Artyom scowled, which was admittedly normally an adorable look even for a tall, blonde Russian giant of a man. “I do not like Mrs Siegfried,” Artyom declared, clearly intent on being as recalcitrant as possible.

“Oh, come on. She’s harmless. And I’ve asked her to stop making Putin jokes in your presence, if that was what was upsetting you.” Napoleon crossed the room to where Artyom was looming over his side of the wardrobe, and adjusted the collar of his black turtleneck. “It’s only going to be an hour.”

“That is one hour of our lives that we are never going to get back,” Artyom pointed out, though he curled his big hands under Napoleon’s blazer, to the small of his back. “Many more things can be done in an hour. Instead of attending little girl’s party.” Long fingers squeezed Napoleon’s ass suggestively, kneading flesh, and tugging Napoleon an inch closer. Artyom had never quite been one for the subtle approach.

“Tempting,” Napoleon said, draping his arms over Artyom’s broad shoulders, “But then you leave me in the unwelcome situation of having to break my word to a twelve-year-old girl.”

“She’ll survive the disappointment.”

“Brutal, Artyom, so brutal.” Napoleon sighed theatrically. “And no, you’re not getting away with this. I was going to have to introduce you to the neighbours sooner or later anyway, they'll all be attending, and my word is gold. Particularly to women. So. Chin up. Think of it this way. You’re probably going to ruin the lives of all those little girls at the party. That should be fun.”


“They are never going to meet anyone as good looking as you are, handsome,” Napoleon drawled, and archly batted his eyelashes. Artyom snorted, but obligingly bent for a kiss, duly baited, a gentle brush of the lips, almost chaste.

Napoleon, as always, swallowed a sigh. For all that Artyom had a stubborn streak, and could be playful, he was also skittish and shy, often sweet, even, wary of his natural strength. It made sex terribly vanilla. It made kissing vanilla. If the man wasn’t so devastatingly handsome, Napoleon would have long decided to rethink this whole Domestic Arrangement experiment.

But the sad(?) fact was, Artyom was every shade of devastatingly handsome, and as such, Napoleon kissed Artyom back, just as gently, and waited. “One hour,” Artyom conceded, and pressed a kiss to Napoleon’s neck, his voice dropping, going warm and husky. “And then you make it up to me.”

“Oh?” Napoleon curled his fingers into Artyom’s silky, golden hair, threading the fine strands under his hand. “What do you have in mind?” All right. Sometimes, vanilla sex wasn’t too bad. And this seemed promising-

“You watch Leviathan with me. By Andrey Zvyagintsev,” Artyom elaborated, when Napoleon blinked in confusion. “I have copy in laptop.”

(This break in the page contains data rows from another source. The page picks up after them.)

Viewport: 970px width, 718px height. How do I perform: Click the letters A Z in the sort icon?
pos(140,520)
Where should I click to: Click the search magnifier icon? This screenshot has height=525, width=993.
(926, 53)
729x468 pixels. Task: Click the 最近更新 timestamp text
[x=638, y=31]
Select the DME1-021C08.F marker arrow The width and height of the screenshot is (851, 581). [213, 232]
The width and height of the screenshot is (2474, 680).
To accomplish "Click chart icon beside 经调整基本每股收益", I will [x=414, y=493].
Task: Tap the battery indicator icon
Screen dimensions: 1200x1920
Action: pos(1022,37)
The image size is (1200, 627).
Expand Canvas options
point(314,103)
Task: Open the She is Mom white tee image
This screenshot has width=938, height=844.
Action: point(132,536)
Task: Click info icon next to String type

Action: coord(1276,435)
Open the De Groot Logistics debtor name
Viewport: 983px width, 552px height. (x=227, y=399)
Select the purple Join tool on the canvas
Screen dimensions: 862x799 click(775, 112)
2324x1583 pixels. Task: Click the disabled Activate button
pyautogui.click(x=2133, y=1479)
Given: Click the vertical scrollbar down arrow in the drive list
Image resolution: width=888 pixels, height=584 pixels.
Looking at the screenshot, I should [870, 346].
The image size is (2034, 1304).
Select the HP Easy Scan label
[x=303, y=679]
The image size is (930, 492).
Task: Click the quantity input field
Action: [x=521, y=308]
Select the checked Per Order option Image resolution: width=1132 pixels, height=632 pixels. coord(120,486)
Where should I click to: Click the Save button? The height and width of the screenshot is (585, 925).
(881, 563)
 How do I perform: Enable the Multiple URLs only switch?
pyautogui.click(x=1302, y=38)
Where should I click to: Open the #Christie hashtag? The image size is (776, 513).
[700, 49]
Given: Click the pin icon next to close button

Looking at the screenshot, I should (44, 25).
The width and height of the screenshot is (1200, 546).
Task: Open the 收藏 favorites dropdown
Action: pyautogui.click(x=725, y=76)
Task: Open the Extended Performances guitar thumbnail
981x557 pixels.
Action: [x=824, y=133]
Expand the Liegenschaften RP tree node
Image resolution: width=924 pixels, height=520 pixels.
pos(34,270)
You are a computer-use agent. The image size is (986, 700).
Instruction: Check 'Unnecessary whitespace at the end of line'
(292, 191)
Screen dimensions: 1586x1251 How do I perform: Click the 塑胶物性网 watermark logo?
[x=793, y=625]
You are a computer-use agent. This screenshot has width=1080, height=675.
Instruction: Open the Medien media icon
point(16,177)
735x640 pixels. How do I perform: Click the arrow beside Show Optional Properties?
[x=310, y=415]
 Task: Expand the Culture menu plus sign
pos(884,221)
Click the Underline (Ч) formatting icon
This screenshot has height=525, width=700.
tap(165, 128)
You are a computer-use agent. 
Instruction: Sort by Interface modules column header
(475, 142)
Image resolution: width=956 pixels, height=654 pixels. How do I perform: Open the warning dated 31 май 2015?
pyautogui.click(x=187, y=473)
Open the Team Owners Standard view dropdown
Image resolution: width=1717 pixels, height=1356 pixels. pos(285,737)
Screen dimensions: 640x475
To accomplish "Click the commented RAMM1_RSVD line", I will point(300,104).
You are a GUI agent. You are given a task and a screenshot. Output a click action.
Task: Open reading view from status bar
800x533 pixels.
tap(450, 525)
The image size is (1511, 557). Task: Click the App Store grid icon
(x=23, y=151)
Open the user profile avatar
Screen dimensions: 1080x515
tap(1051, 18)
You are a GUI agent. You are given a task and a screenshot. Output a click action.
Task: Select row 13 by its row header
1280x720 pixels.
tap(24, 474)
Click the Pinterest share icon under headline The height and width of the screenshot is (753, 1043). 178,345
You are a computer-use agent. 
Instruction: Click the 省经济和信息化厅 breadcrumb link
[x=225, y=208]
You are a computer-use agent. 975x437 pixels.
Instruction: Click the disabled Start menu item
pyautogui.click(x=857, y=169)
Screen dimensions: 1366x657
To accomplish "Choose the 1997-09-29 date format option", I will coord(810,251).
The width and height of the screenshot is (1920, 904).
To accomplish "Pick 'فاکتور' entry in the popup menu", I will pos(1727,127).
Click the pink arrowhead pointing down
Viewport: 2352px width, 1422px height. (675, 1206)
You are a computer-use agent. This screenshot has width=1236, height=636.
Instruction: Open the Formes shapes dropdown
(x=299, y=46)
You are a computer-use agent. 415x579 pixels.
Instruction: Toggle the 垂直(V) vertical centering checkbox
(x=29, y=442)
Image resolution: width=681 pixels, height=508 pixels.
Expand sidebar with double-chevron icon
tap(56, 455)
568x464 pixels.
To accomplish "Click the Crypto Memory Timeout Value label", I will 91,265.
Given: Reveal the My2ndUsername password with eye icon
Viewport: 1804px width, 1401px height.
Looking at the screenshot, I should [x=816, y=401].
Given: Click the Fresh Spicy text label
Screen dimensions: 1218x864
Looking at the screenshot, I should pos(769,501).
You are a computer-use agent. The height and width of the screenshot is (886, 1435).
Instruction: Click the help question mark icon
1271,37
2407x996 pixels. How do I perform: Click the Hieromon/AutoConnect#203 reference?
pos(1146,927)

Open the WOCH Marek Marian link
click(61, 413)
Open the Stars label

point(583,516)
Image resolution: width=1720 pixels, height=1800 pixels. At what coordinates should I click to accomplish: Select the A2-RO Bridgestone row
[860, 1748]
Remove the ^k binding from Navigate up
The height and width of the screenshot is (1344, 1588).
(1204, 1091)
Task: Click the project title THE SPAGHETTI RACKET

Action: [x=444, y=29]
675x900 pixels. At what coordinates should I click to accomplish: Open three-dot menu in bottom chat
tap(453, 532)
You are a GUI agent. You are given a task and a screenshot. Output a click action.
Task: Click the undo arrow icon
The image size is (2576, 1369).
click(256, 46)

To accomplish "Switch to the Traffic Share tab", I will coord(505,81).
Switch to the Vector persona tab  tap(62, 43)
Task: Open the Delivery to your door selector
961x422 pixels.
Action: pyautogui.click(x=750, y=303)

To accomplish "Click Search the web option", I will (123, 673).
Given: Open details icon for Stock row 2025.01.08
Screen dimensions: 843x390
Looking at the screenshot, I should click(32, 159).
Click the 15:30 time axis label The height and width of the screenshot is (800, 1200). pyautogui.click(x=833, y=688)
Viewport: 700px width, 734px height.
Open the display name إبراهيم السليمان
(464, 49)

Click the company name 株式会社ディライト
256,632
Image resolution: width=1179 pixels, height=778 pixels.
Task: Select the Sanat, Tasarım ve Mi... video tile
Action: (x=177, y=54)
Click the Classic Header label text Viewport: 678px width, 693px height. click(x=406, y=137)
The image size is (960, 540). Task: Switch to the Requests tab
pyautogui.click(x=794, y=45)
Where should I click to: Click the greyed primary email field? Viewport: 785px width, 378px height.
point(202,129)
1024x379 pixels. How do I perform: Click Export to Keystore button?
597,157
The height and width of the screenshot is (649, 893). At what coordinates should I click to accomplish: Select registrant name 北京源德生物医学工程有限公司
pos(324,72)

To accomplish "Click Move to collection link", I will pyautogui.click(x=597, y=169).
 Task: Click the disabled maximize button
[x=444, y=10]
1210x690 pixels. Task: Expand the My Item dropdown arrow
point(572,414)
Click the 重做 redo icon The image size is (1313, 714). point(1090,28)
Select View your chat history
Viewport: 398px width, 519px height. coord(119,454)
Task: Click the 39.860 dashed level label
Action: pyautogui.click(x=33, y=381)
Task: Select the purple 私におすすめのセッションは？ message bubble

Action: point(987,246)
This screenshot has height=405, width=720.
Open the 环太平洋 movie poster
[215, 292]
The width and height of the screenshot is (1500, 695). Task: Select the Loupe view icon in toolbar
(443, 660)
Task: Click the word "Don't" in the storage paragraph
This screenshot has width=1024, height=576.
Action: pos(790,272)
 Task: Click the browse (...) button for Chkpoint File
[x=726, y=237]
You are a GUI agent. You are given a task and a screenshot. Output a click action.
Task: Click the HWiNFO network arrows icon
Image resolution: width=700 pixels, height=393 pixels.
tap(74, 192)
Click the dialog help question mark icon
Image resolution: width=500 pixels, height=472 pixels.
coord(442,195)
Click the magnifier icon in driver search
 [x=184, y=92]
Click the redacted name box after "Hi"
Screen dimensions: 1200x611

Napoleon swallowed a sigh of disappointment. Not kinky sex, then. He should’ve known. “Wasn’t that Russia’s Oscar entry for this year?”

“Yes. Should have won.”

“So it’s an arthouse film.”


“Foreign language arthouse film.”


“I don’t understand Russian, remember?” Napoleon lied smoothly. “Sadly, I don’t have the attention span for subtitles. I’m like a goldfish.”

Artyom leaned back to frown at Napoleon, which was, sadly, just as adorable at it shouldn’t be, especially when the pout reappeared. “These are terms. Take it or leave it.”

“Fine,” Napoleon capitulated, because they were going to be late, and being late to a twelve-year-old girl’s birthday party would be a new low, even for a forcibly retired thief-turned-spy pretending to be a banker, and Artyom smiled at him, triumphant, and gave him another shy, brushing kiss.

Mrs Siegfried was a magnificently robust, freckled woman in her mid-forties, a career housewife with an eternally harassed-looking surgeon for a husband. Mr. Siegfried had already clearly retreated to the kitchen now that the party was in full swing, the house decorated in wide swaths of pink and purple bunting and fluffy yellow stars. In Napoleon’s peripheral vision, he could see Artyom belatedly hiding a pained grimace, his architect’s sensibilities no doubt already agonisingly offended.

“James!” Mrs Siegfried greeted Napoleon with a broad grin. “And you’ve brought Artyom. Welcome, welcome. Annie will be so happy that you’ve come. Artyom, I’m so glad to see you again. We should catch up more often.”

“What are neighbours for?” Napoleon put on his best smile, even as Artyom muttered something inaudible, and Napoleon knelt down as a little girl in a pink frock burst out from the living room, speeding over to give him a hug, then looking up - and up - at Artyom with a child’s unrestrained curiosity.

“Happy birthday, Annie,” Napoleon said, and offered Annie a wrapped box, a little trifle of an antique unicorn figurine that he’d pocketed en route out of a drug baron’s estate in Juarez, three weeks ago. “That’s from the two of us. Annie, meet Artyom. Artyom, Annie.”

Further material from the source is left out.